The increasing integration of renewable energy sources and inverter-based resources (IBRs) into modern power systems has triggered a paradigm shift in their operation and control. Given that most of these systems use grid-forming (GFM) converters as their interface, this technology has become essential for ensuring microgrid stability, particularly under low-inertia conditions. Among the key advantages of GFM technology is its ability to emulate the dynamic behavior of synchronous machines by regulating voltage and frequency, thereby providing a stable reference for other grid-following units.

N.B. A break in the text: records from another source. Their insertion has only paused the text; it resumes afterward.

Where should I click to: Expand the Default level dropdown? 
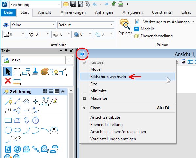pyautogui.click(x=86, y=25)
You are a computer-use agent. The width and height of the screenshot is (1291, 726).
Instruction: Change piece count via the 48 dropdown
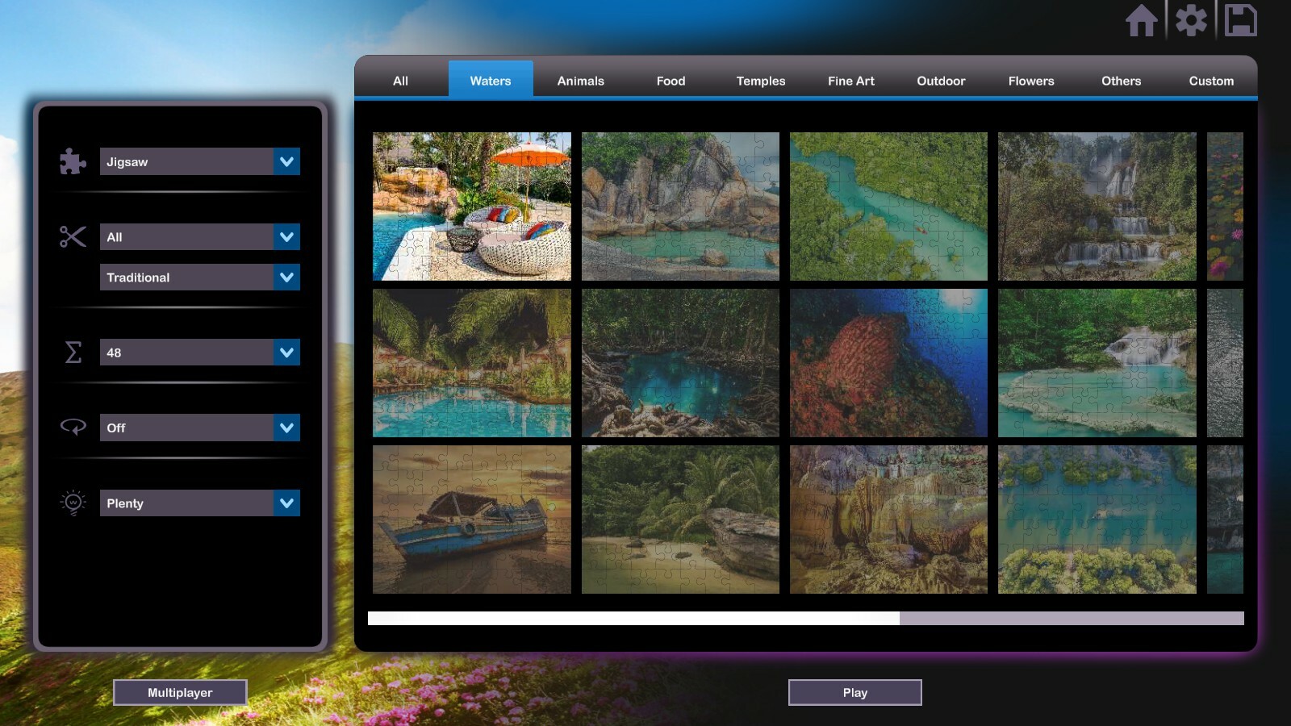[x=199, y=352]
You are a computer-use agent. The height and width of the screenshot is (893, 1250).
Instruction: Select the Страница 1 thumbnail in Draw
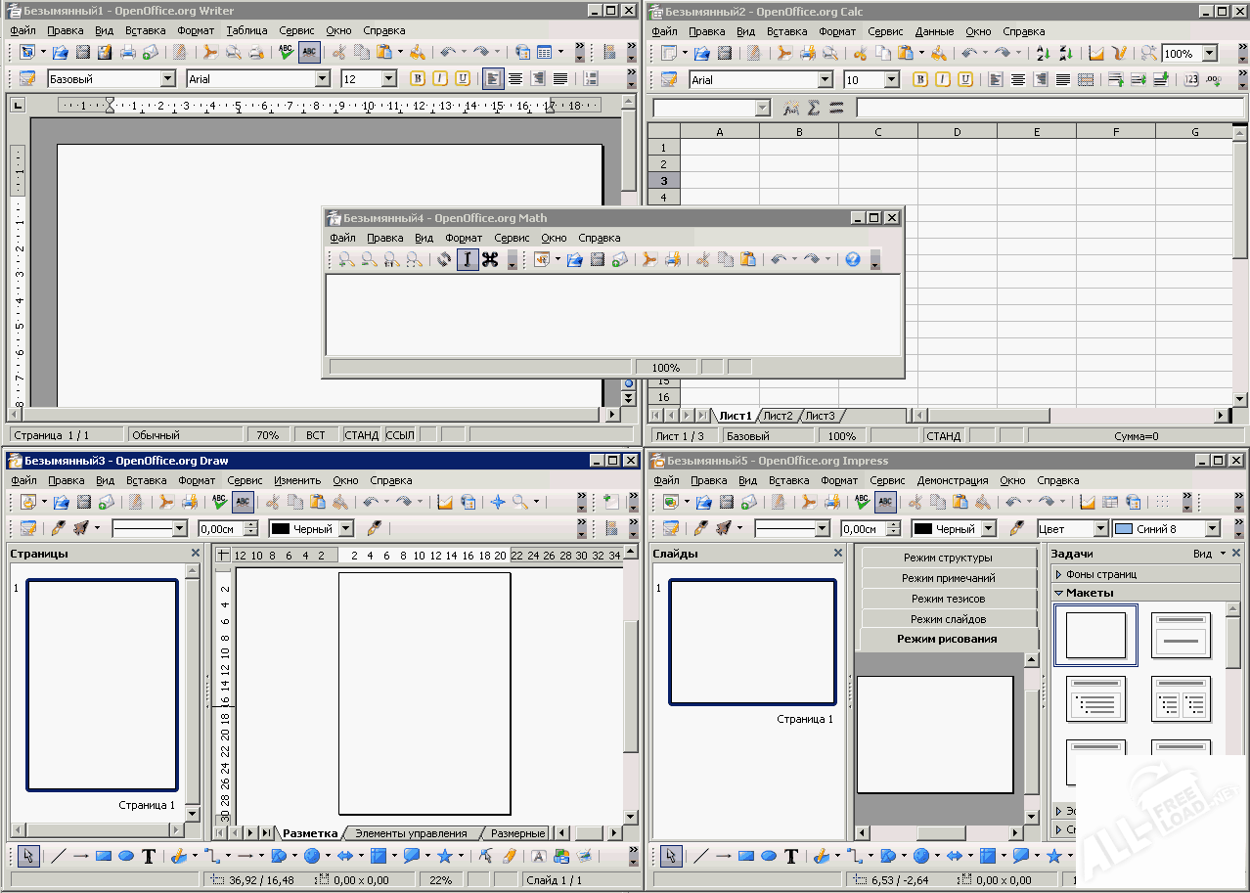point(101,685)
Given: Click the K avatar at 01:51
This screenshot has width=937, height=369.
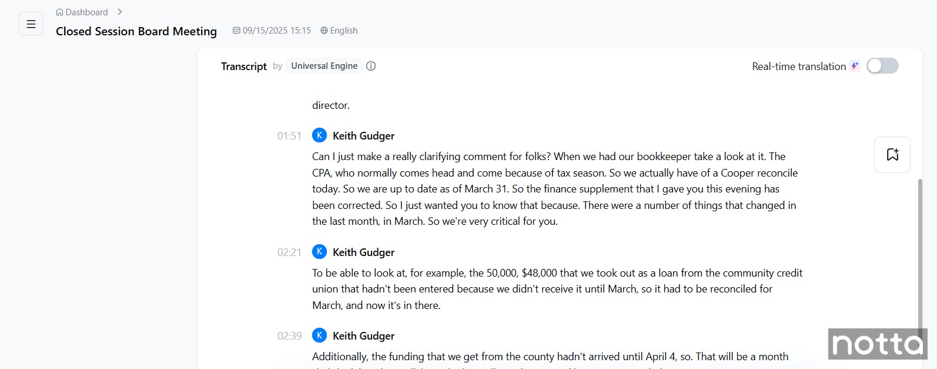Looking at the screenshot, I should coord(319,135).
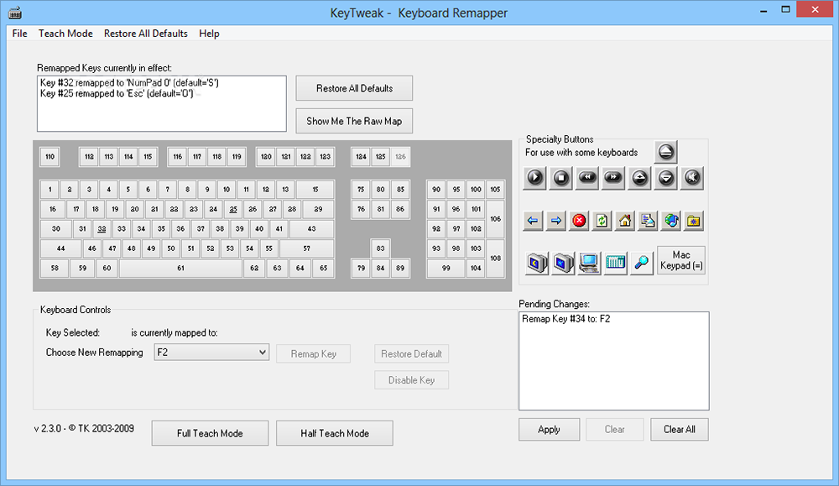Click the Eject specialty button
839x486 pixels.
pos(665,152)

This study conducts a sensitivity analysis of the tuning of control parameters within the control loops of GFM converters in a microgrid. The analysis focuses on the system’s response to dynamic events and disturbances (e.g., fault conditions), employing Monte Carlo simulation to assess the impact on system stability through continuous monitoring of voltage and frequency. The Monte Carlo approach generates a broad set of dynamic scenarios while systematically varying the controller parameters.

A time-domain simulation environment is developed based on a detailed microgrid model using DIgSILENT PowerFactory, with Python employed as an interface for automating the dynamic simulations and data processing. This framework allows for the introduction of uncertainty in controller parameter selection, particularly the proportional and integral gains (Kp, Ki), and their effects on system stability margins. Additionally, different scenarios are considered involving varying levels of renewable penetration, load profiles, and network topologies to identify critical operating conditions that amplify parameter sensitivity.

The results demonstrate that inadequate tuning can lead to inefficient system operation, particularly in the presence of disturbances, as well as in islanded microgrids or during transitions between grid-connected and islanded modes. On the other hand, proper or optimized tuning improves both transient and steady-state performance, reinforcing voltage and frequency stability even under significant renewable intermittency.

This study contributes to a deeper understanding of how GFM controller design parameters influence the dynamic behavior of power systems, and it offers practical guidelines for robust controller tuning. Such analyses are essential for the planning and reliable operation of future power systems characterized by high IBR penetration and minimal reliance on conventional synchronous generation.